En komt er een dienaar van de Heer de mensen waarschuwen voor die krachten van de onderwereld, ze te vermanen de deuren te sluiten en alleen de God van Liefde toegang te verlenen, dan wordt hem onaangehoord de deur gewezen. Op zijn woorden wordt geen acht geslagen en de vorst der onderwereld behaalt de zege. En dit alleen door de wil van de mensen, die vrij is en over zichzelf kan beslissen.

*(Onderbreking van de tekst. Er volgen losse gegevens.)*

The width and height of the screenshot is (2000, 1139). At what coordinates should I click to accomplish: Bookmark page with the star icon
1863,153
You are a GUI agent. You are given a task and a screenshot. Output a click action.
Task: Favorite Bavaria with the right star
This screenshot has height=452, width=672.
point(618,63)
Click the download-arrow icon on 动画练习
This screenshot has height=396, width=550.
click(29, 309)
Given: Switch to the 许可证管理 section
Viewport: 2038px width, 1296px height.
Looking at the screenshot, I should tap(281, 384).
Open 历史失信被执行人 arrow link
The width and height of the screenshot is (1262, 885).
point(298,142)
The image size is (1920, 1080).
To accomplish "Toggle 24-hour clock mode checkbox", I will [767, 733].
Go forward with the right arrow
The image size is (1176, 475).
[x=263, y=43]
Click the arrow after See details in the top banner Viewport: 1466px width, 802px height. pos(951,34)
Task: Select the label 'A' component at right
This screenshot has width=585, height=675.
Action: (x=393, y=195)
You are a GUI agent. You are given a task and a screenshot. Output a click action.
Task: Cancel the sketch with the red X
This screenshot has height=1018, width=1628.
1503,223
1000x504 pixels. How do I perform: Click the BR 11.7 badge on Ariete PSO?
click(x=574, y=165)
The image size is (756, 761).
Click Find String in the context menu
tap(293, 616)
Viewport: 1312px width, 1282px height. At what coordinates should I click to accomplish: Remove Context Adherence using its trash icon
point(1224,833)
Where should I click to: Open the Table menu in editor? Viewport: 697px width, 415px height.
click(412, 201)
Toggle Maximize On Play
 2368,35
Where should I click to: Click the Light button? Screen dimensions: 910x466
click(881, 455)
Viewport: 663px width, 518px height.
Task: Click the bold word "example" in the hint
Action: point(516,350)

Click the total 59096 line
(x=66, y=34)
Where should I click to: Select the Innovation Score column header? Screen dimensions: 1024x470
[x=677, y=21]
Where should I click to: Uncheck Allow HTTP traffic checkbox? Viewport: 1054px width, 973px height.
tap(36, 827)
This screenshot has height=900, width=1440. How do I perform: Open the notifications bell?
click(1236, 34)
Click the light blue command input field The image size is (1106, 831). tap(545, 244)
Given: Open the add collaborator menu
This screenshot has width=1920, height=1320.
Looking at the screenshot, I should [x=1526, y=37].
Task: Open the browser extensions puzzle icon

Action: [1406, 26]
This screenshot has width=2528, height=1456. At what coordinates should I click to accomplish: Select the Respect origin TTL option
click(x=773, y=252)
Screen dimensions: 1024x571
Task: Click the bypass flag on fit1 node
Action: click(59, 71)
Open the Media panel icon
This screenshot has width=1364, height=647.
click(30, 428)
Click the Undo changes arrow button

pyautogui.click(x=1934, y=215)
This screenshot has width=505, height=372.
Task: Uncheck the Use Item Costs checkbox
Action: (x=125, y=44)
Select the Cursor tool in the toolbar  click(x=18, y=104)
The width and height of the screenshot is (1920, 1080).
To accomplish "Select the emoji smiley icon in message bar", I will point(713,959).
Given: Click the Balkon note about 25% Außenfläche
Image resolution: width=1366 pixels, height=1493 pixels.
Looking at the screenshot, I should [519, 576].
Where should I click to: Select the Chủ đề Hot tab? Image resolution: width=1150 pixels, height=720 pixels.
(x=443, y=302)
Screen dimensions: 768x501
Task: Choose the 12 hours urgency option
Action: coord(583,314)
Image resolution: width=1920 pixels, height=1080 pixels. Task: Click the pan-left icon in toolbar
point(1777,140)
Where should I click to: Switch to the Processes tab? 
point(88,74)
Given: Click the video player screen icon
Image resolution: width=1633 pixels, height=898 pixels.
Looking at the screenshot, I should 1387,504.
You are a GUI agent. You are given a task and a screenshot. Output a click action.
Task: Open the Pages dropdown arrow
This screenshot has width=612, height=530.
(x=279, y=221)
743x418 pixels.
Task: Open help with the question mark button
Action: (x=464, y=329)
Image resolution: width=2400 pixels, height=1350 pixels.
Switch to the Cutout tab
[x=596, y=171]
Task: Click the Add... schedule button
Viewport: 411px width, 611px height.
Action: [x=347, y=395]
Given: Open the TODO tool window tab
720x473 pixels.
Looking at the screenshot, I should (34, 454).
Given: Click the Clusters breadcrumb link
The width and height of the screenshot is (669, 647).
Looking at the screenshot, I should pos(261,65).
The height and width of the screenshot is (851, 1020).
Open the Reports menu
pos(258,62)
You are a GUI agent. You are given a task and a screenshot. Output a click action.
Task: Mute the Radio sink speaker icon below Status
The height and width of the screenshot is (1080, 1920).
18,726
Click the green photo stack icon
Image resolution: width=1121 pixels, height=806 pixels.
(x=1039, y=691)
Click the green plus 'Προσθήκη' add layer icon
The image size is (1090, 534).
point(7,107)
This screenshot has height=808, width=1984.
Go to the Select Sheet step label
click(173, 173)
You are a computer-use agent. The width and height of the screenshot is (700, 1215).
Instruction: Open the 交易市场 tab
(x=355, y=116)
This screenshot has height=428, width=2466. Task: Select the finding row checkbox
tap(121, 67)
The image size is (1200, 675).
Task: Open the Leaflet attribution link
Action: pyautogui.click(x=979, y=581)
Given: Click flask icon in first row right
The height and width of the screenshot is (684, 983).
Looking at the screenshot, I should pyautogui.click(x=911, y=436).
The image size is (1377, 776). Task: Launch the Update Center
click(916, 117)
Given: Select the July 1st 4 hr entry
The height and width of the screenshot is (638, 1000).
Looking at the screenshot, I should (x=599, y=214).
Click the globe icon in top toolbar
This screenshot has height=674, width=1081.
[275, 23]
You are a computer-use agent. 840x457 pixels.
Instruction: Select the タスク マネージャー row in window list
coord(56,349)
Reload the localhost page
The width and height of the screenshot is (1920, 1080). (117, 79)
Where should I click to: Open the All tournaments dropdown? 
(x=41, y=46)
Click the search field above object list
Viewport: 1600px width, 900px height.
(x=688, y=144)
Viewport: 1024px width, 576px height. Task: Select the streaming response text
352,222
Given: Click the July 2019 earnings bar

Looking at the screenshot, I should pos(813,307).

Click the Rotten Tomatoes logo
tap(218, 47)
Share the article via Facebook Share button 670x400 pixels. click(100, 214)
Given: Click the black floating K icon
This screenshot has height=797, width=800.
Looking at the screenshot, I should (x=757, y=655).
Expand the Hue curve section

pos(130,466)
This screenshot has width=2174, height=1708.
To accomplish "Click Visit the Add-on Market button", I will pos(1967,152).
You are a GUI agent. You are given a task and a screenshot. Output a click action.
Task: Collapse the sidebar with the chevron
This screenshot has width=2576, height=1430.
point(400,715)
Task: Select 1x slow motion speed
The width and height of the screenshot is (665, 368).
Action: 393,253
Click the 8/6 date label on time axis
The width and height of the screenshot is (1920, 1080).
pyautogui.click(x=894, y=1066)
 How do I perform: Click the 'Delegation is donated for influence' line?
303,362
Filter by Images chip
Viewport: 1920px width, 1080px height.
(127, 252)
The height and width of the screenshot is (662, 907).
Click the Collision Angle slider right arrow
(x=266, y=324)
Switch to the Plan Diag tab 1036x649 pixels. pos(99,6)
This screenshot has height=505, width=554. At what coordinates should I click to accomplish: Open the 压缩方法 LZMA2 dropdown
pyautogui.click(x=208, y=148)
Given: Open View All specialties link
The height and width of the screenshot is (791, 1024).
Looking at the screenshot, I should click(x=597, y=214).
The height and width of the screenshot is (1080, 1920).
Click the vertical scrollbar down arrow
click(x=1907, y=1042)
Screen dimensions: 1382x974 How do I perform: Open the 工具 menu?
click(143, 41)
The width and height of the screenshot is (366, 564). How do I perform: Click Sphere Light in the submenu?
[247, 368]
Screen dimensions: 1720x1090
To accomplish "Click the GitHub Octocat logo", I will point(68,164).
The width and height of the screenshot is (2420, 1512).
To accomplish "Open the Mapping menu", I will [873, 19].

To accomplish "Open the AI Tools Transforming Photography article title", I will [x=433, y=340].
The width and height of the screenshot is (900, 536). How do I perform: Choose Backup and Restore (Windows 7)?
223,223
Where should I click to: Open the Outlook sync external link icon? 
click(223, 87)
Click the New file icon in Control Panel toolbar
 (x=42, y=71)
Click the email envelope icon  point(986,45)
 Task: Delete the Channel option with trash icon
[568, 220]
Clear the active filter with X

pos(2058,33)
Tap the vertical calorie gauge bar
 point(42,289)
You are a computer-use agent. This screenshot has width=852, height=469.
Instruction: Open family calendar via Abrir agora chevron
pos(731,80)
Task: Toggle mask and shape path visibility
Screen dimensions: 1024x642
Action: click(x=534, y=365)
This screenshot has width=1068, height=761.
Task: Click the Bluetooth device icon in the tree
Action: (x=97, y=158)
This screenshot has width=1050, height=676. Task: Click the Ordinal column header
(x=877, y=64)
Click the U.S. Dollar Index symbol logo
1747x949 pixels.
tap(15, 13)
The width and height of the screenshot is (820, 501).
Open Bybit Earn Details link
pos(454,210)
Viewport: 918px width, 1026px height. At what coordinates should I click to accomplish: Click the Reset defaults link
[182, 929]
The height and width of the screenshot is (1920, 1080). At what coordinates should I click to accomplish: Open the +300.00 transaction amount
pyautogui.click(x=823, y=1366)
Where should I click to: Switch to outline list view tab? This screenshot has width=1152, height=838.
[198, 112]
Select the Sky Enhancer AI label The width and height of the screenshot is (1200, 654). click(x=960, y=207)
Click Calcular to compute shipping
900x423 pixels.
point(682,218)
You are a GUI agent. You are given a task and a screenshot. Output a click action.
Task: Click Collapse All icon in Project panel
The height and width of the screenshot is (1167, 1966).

En het einde komt steeds dichterbij. Gods spreken zal nog tevoren doordringend te horen zijn, maar ook slechts weinig aandacht krijgen, omdat de mensen zich al te zeer in de ban bevinden van diegene, die hen omlaag tracht te trekken in het rijk van de duisternis. En op het Licht, dat te zelfder tijd helder stralend van boven naar de aarde neerstroomt, wordt geen acht geslagen. En daarom is er geen tegenhouden meer aan: de verlossingsperiode loopt ten einde, om door een nieuw tijdperk te worden afgelost. De satan wordt gekluisterd en van elke kracht ontdaan en met hem al het geestelijke, dat hem is onderworpen, zoals het verkondigd is in woord en geschrift.